Minimal Configuration

The smallest valid config requires source, target, backup, and evidence:

migration-minimal.yaml
enterprise:
msk_kraft_migration:
source:
cluster_arn: arn:aws:kafka:us-east-1:123456789012:cluster/source-zk/abc-123
auth:
mode: iam
target:
cluster_arn: arn:aws:kafka:us-east-1:123456789012:cluster/target-kraft/def-456
auth:
mode: iam
backup:
s3_bucket: my-migration-segments
s3_prefix: replay/
evidence:
s3_bucket: my-migration-evidence
s3_prefix: migrations/

All other sections (cutover, validation, seed, topology, acl) have sensible defaults.

Full Annotated Example

migration-production.yaml
enterprise:
msk_kraft_migration:
enabled: true # default: true

source:
cluster_arn: arn:aws:kafka:us-east-1:123456789012:cluster/prod-zk/abc-123
auth:
mode: iam

target:
cluster_arn: arn:aws:kafka:us-east-1:123456789012:cluster/prod-kraft/def-456
auth:
mode: iam

backup:
s3_bucket: prod-migration-segments
s3_prefix: zk-to-kraft/
kms_key_arn: arn:aws:kms:us-east-1:123456789012:key/mrk-abc123 # optional

evidence:
s3_bucket: prod-migration-evidence
s3_prefix: migrations/
retention: 7y # S3 Object Lock retention
signing_key_path: /etc/kafka-backup/evidence-signing.key # optional

cutover:
drain_timeout: 30m # max time waiting for lag to converge
drain_max_partition_lag: 100 # records; all partitions must be below this
drain_stable_window: 30s # lag must stay below threshold for this long
max_producer_freeze: 60s # max time producers are frozen during cutover
producer_freeze_webhook: https://api.example.com/kafka/freeze
reverse_replication_enabled: false # not yet implemented

validation:
count_tolerance: 1 # ±1 record allowed (sentinel offset shift)
spot_check_records_per_partition: 3 # records sampled per partition

seed:
max_concurrent_partitions: 4 # parallel partition transfers
segment_max_bytes: 33554432 # 32 MB per S3 segment

topology:
on_config_drift: overwrite_with_source # overwrite_with_source | keep_target | refuse

acl:
on_drift: merge # merge | replace | refuse

Source / Target (source, target)

Each cluster reference describes how to connect and authenticate.

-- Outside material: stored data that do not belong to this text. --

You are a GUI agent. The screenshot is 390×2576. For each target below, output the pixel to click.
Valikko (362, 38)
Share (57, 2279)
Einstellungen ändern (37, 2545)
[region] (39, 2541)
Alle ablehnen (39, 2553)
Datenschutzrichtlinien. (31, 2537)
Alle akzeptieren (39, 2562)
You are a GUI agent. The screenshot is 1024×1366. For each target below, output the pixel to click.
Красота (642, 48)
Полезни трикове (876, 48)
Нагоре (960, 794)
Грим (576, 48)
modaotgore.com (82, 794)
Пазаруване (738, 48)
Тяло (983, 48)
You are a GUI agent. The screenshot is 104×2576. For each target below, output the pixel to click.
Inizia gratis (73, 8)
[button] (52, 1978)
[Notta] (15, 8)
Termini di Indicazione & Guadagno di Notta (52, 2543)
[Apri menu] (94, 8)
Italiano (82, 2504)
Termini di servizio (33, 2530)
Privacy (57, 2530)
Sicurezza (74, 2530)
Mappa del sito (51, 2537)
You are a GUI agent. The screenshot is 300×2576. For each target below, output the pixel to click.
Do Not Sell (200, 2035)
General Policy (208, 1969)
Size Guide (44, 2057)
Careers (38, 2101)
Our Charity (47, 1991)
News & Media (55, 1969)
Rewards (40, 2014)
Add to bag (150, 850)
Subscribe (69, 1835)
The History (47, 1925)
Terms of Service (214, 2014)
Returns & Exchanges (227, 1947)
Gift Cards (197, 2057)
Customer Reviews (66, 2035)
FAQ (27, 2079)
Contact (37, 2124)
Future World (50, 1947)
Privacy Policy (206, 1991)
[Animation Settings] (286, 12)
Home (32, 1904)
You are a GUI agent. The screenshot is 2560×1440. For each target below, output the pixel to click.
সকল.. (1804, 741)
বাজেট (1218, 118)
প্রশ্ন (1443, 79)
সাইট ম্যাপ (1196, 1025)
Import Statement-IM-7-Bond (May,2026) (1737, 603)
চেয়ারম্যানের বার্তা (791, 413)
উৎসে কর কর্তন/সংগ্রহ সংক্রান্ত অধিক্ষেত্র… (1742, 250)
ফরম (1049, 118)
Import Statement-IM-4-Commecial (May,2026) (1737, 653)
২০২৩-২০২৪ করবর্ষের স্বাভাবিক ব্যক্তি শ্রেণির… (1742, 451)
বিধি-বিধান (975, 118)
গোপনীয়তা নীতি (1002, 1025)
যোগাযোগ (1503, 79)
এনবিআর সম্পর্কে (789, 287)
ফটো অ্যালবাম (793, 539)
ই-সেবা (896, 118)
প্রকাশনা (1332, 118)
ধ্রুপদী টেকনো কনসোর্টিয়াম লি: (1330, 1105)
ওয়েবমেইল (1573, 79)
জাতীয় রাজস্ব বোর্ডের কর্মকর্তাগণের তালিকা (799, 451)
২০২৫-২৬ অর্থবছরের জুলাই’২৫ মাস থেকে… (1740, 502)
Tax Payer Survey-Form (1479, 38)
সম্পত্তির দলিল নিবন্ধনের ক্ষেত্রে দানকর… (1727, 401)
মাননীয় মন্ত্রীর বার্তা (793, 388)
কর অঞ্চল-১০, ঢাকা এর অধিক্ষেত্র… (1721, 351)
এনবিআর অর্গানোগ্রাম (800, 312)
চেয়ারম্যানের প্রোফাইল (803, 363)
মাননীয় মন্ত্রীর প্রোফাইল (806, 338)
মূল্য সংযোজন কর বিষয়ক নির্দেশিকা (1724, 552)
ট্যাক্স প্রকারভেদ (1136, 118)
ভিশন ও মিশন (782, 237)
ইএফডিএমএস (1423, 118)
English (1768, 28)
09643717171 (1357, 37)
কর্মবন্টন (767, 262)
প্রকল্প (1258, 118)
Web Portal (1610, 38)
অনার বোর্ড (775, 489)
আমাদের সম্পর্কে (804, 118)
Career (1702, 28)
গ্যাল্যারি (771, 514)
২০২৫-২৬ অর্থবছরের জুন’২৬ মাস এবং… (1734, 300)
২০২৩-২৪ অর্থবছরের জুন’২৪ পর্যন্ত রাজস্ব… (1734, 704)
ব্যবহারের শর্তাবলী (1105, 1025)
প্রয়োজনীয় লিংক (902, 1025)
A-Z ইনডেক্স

FieldTypeRequiredDefaultDescription
cluster_arnstringYesAWS MSK cluster ARN. Region and account are extracted from this.
authobjectYesAuthentication configuration (see below).
local_devobjectNoDev-only override for Docker/local testing. Bypasses MSK API calls.

Authentication modes (auth)

Authentication is configured with mode as a discriminator:

IAM

auth:
mode: iam

Uses AWS IAM SASL/OAUTHBEARER. Credentials come from the standard AWS SDK chain (environment, instance profile, SSO, etc.).

SCRAM-SHA-512

auth:
mode: scram-sha-512
username: admin
password: ${KAFKA_PASSWORD}
FieldTypeRequiredDescription
usernamestringYesSASL username
passwordstringYesSASL password (supports ${ENV_VAR} interpolation)

mTLS

auth:
mode: mtls
keystore: /path/to/client-keystore.jks
keystore_password: ${KEYSTORE_PASS}
truststore: /path/to/truststore.jks
truststore_password: ${TRUSTSTORE_PASS}
FieldTypeRequiredDescription
keystorestringYesPath to JKS keystore
keystore_passwordstringYesKeystore password
truststorestringYesPath to JKS truststore
truststore_passwordstringYesTruststore password

Plain

auth:
mode: plain

PLAINTEXT connection with no authentication. For dev/test only.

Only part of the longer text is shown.